Irei processar a todos. Nunca tive conhecimento de existência da suposta delação e se esta narrativa existe é uma grande mentira. Se a Galvão fez alguma doação a campanha e ao partido em 2012, isto era totalmente legal até 2014. Somente agora em 2020 dizer que algo feito de forma legal e declarada seria propina?? Isso é safadeza e deixa evidente a clara tentativa de manipulação dos fatos e da verdade, criando uma história mentirosa, com único objetivo de tentar manchar minha imagem.
Cabe esclarecer que, em 2015, sob minha gestao, a Galvão perdeu o contrato de concessão da CAB Cuiabá, pela pessima prestacao dos sevicos, pela falta de agua e diversos outros descumprimentos contratuais.
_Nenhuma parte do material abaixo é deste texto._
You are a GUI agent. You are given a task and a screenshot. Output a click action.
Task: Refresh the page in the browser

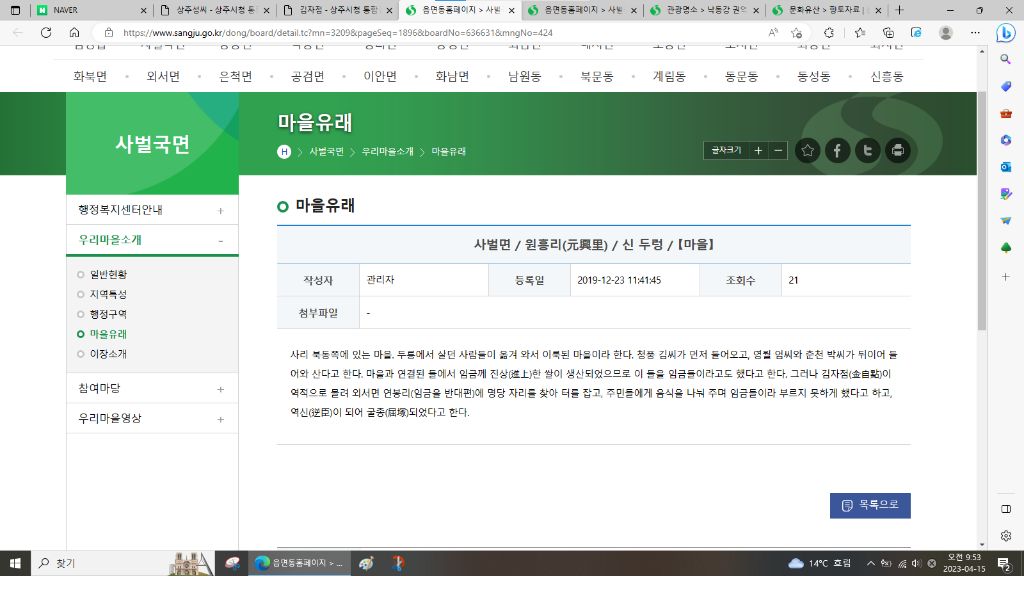click(x=46, y=32)
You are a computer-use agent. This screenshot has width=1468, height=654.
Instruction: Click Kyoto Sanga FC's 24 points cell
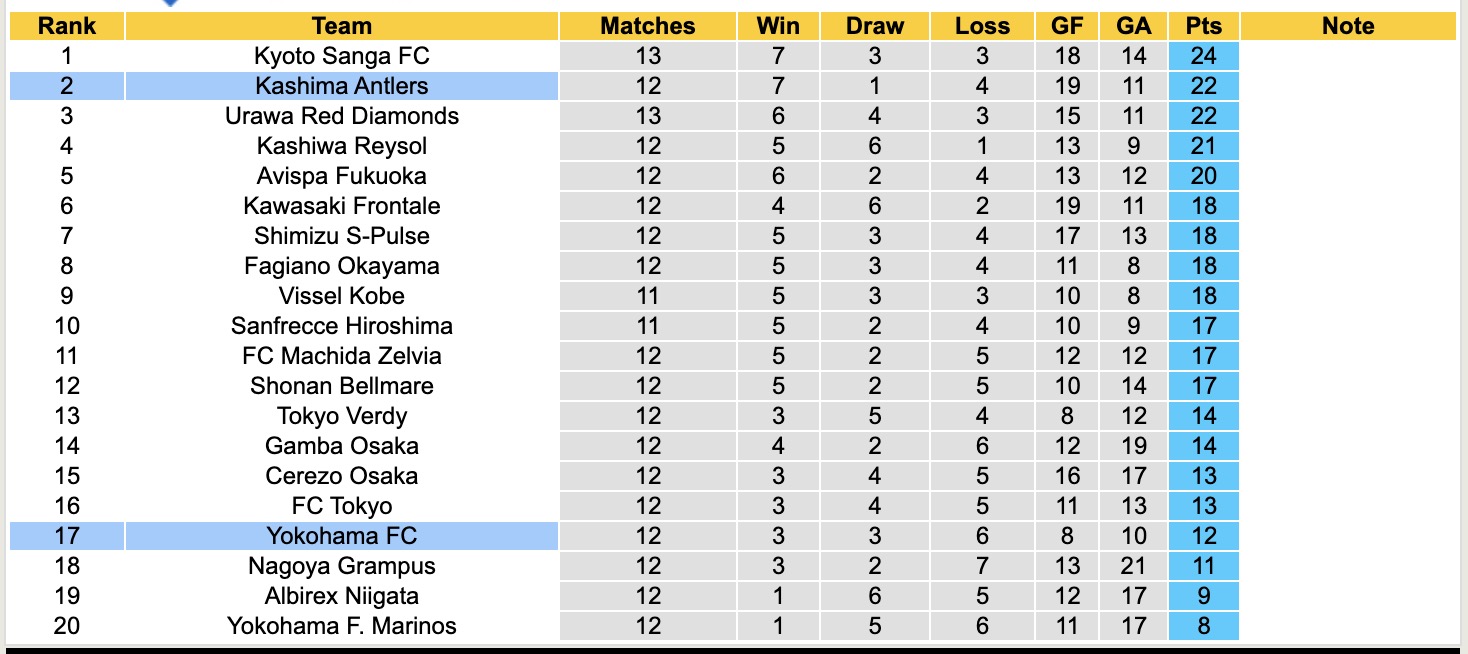[x=1203, y=56]
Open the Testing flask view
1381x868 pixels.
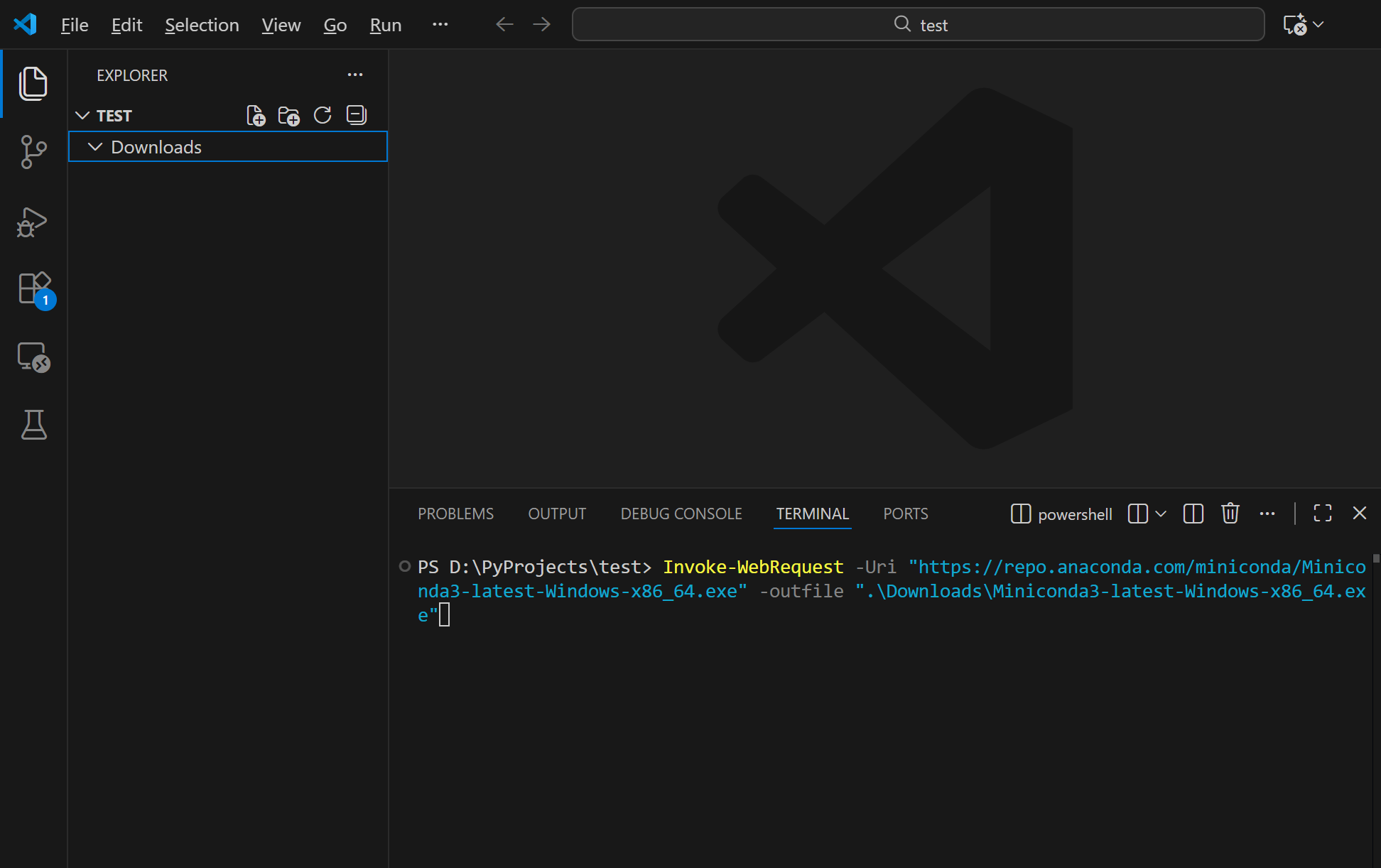tap(33, 425)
Se a Galvao relatou estes fatos mentirosos, deve ter feito em represália a correta postura da prefeitura em defesa dos cuiabanos. A verdade é que, como prefeito de Cuiabá e em toda minha vida publica, não tenho nenhuma mancha sobre nossa conduta e não existe nenhum processo de improbidade ou de má utilização de dinheiro público.
Sempre tivemos uma atuação correta e honesta. Diferente do grupo politico que armou esta farsa, pois nos quatro cantos de Cuiabá escutamos relatos de desvio de dinheiro publico, sendo praticados
por vários de seus integrantes. Sempre acreditei e continuo acreditando no Ministerio Público estadual e federal, nos órgãos de controle e que esta quadrilha será desmascarada, seus crimes apurados e terão as devidas penas legais."